During the six-month study, 973 pregnant women were screened. These women ranged in age from 17 to 43 years (mean, 24.2 years) and 36.8 percent were primigravidas. Among all pregnant women screened, 9.4 percent were susceptible to rubella, 16.5 percent to measles, and 16.3 percent to mumps. Overall, 32.6 percent of the women were susceptible to at least one of these viruses. Approximately one fourth of the women who were immune to rubella were susceptible to mumps or measles. Most of the women (75.3 percent) did not know if they had received any booster vaccinations. Even among women who reported receiving an adult booster vaccination, 25.8 percent had susceptibility to one or more of the three illnesses.

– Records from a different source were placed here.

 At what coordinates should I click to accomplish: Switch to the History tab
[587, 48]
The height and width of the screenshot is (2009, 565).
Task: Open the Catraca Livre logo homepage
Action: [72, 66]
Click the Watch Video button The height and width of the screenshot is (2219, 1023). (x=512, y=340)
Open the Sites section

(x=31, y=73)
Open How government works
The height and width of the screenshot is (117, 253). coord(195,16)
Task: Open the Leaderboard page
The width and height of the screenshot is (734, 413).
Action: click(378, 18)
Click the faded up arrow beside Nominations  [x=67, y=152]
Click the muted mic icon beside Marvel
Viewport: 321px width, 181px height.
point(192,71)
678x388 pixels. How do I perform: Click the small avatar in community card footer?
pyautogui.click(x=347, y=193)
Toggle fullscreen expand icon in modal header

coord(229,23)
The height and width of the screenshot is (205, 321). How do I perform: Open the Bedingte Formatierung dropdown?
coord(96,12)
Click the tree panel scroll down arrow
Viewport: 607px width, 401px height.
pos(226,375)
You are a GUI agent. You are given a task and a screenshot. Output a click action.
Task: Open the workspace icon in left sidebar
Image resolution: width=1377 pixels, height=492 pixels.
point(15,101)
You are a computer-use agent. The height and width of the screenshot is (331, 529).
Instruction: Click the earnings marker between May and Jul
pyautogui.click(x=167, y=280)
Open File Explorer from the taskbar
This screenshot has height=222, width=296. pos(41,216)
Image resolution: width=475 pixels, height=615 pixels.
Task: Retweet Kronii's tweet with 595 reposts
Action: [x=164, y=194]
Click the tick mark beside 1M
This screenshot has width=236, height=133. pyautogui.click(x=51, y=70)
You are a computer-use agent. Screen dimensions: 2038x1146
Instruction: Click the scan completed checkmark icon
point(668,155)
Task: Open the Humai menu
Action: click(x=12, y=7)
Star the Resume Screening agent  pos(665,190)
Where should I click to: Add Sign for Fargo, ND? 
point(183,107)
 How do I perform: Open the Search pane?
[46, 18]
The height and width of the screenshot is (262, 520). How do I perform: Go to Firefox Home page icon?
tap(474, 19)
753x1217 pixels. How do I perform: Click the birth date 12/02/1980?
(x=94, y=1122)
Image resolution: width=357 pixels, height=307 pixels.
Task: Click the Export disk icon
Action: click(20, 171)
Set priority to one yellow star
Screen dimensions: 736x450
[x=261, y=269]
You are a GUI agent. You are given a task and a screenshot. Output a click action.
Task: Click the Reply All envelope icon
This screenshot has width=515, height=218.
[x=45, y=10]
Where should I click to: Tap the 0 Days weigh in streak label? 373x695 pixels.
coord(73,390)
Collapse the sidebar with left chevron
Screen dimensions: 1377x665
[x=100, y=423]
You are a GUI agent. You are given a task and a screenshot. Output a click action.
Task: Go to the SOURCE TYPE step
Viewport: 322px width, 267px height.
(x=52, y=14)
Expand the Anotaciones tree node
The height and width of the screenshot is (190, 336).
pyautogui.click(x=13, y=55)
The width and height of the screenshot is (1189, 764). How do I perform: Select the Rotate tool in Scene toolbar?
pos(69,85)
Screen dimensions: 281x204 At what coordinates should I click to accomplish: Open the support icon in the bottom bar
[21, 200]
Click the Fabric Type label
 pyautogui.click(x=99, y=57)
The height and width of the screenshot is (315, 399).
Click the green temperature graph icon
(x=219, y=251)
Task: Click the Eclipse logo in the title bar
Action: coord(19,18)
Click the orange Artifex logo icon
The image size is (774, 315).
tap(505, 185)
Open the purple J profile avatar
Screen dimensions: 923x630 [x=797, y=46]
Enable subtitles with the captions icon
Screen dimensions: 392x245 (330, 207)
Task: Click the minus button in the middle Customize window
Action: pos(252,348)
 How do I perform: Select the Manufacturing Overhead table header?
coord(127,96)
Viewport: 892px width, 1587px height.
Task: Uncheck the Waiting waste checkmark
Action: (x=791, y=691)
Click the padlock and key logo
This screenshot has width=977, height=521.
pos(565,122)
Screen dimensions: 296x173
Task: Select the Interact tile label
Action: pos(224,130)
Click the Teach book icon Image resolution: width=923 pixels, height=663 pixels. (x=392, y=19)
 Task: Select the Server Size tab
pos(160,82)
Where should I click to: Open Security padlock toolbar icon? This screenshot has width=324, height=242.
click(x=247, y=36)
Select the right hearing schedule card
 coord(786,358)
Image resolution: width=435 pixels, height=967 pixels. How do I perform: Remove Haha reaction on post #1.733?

From these data, the authors modeled four strategies for screening and immunization targeting measles, mumps, and rubella in 1,000 adults. They calculated that strategy A (screening only for rubella susceptibility and providing rubella immunization to susceptible patients) would fail to immunize 280 women susceptible to one or more of the viruses. Strategy B (screening for rubella susceptibility and providing MMR vaccine to susceptible patients) would fail to immunize the 232 women who were immune to rubella but susceptible to mumps, measles, or both. Strategy C would screen for susceptibility to all three viruses and provide the MMR vaccine if the patient was not immune to one of them. Strategy D would screen for susceptibility to all three viruses and provide a rubella-only vaccine for women susceptible to rubella alone; the MMR vaccine would be provided for women susceptible to measles or mumps. Strategies C and D would protect all mothers from all three viruses, with strategy D being slightly less expensive.

The authors conclude that at least one third of pregnant women are currently susceptible to one or more of the three viruses. History, including recall of booster immunizations, is not a reliable indicator of immune status. The authors argue that current ACOG guidelines are poorly followed and provide a suboptimal strategy. They recommend that strategies based on screening for antibody titers to all three viruses be introduced to protect young women and their unborn children.

Haas DM, et al. Rubella, rubeola, and mumps in pregnant women Obstet Gynecol. August 2005;106:295–300

editor’s note: For family physicians, the implications of this study go well beyond pregnant patients. Are about one third of healthy young adults in the United States susceptible to at least one of the formerly “common childhood viral exanthems”? What about aging baby boomers? Does their naturally acquired childhood immunity persist, or are some of them at particular risk because boosters have never been recommended for persons born after 1957? Add the increasingly mobile population and popularity of international travel and we could have a recipe for more infections in U.S. adults. Although herd immunity is likely to prevent or curtail epidemics, older patients are likely to be more severely ill and have more serious complications. A more basic concern is diagnosis. Rubella was never easy to diagnose, even when it was common in the community. Measles can also be tricky, especially in an adult with malaise, red eyes, a cough, and an atypical rash. Even mumps could be challenging in an adult, because parotiditis may be unilateral or not a prominent feature. If the immunity levels in adults are low and decreasing, perhaps we will see a change in recommendations for adult immunization in the future.—a.d.w.